Supplied information
--------------------------------------------------
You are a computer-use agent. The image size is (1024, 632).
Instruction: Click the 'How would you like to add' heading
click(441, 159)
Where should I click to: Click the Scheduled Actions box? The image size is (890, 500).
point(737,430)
--------------------------------------------------
Task details
Write out an exact copy of every record shown above.

Worked solution
You are a computer-use agent. The image size is (1024, 632).
Instruction: Click the 'How would you like to add' heading
click(441, 159)
Where should I click to: Click the Scheduled Actions box? The image size is (890, 500).
point(737,430)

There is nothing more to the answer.